From playoffs to demons
But he also wrestled with alcoholism, steroid abuse and apparently, at least in his later years, a craving for crack cocaine.
While injured, he left the Astros in late 2000 to enter a rehab program. And his arrest in a drug-littered southwest Houston motel room that led ultimately to the guilty plea Tuesday occurred 2 1/2 months after his final big-league at-bat for the Braves against the Astros in 2001, the previous time the teams squared off in the postseason.
Caminiti was a non-factor during that lopsided Atlanta sweep, going 0-for-2 in a pair of pinch-hit appearances. But when the Braves defeated the Astros in four games in 1999, the burly third baseman almost single-handedly kept Houston in contention. His three home runs and eight RBIs would be Astros playoff series records.
As the Astros return to Minute Maid and again try to make amends for nearly half a century worth of playoff futility much of it administered by the Braves Caminiti won't be at the park to cheer for his onetime running buddies Jeff Bagwell and Craig Biggio.
Bagwell and Biggio badly want to go where Caminiti once went as a Padre, the World Series. But they would not trade their demons for his.
"I can't tell you what Cammy's going through," Bagwell said, "because I haven't been there. But my thoughts and prayers are with him and his family. I feel for him, I really do. We were baseball players, but we were friends first and I'll always be thankful for that.
"It's sad to see ... it's hard. I think about him all the time. I hope the time will come when I can talk to him."
Not today or Sunday, though. Caminiti will be "out of town over the weekend," according to his close friend and agent, Rick Licht. John Moores, the Padres owner from Houston who grew close to Caminiti during the four seasons he spent with San Diego, had hoped to take him to the Astros-Braves game today.
Feeling his pain
"It must be hell. It must be horrible, just as tough as it gets," Moores said of Caminiti's struggles to escape the clutches of addiction. "I pray that Ken can get his act together because, if he does, he's going to have a lot of options open to him. Ken's the most competitive guy I know. ... He was a warrior on the field and, remember, he blew the whistle on steroids, that dirty little secret nobody wanted to talk about.
"There's no one in the Padres organization who doesn't respect the guy. A straight and sober Ken Caminiti would be more than welcome with the Padres."

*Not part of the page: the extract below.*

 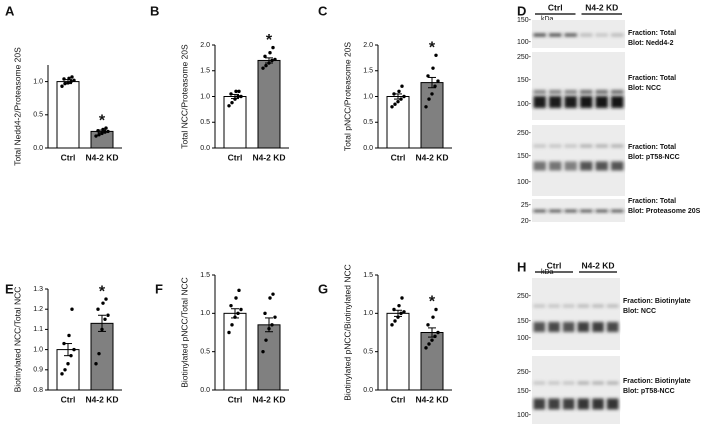 What do you see at coordinates (554, 265) in the screenshot?
I see `group-label: Ctrl` at bounding box center [554, 265].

Nonetheless, Moores knows he's not qualified to pronounce Caminiti well. So, contrary to reports, Caminiti doesn't have a job waiting for him with the Padres. He had served them as an instructor during 2004 spring training.

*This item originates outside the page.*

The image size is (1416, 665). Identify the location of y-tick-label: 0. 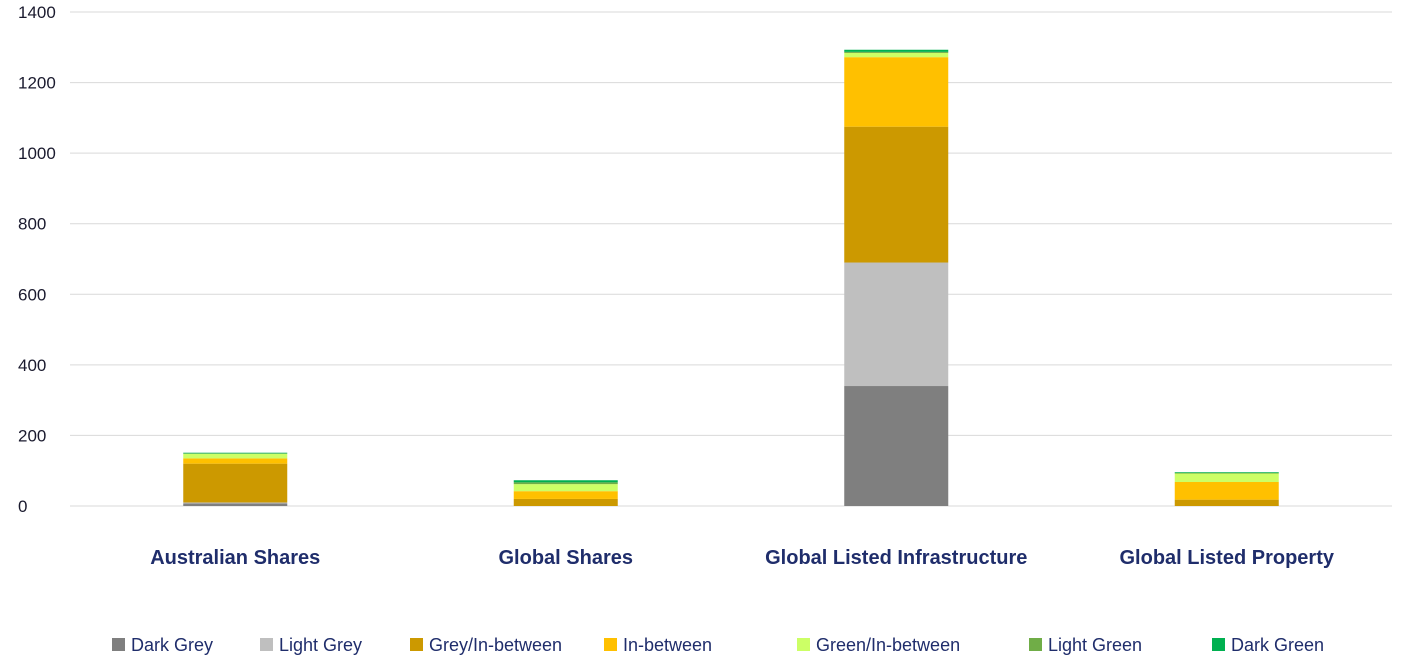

"(Bringing him back) on the heels of his having failed his drug program just wouldn't be the right thing for us to do," Moores said. "First, he needs to get in charge of his life in the same way he was in charge of his baseball career."
Biggio, finishing his 16th season with the Astros, and Caminiti broke into the majors together, completing their first full Astros seasons in 1989.
Bagwell came aboard two years later and, by 1994, the gifted young trio formed the nucleus of an Astros team on the verge of accomplishing great things.
But the strike ruined that promising season and put new owner Drayton McLane in such a financial bind that he dumped Caminiti's $4 million-plus salary.
He moved on to the Padres in a massive multi-player deal and, although he would enjoy his most productive seasons in San Diego in large part, he later admitted in an explosive Sports Illustrated interview, because of steroids things began to spin badly out of control there.
Caminiti returned to the Astros after the 1998 season, thinking a homecoming could have a stabilizing effect. It didn't. Eventually his wife left him, and he wound up living with a buddy. Fearing the worst, the Astros gave Caminiti his release in 2000, when he hit .303 but was limited to 208 at-bats by injuries.
Sadly, the worst was yet to come. And what happens next for him is difficult to predict despite an optimistic prognosis from Licht. Through the agent, he declined to comment for this story, in his own way conceding perhaps that words are cheap.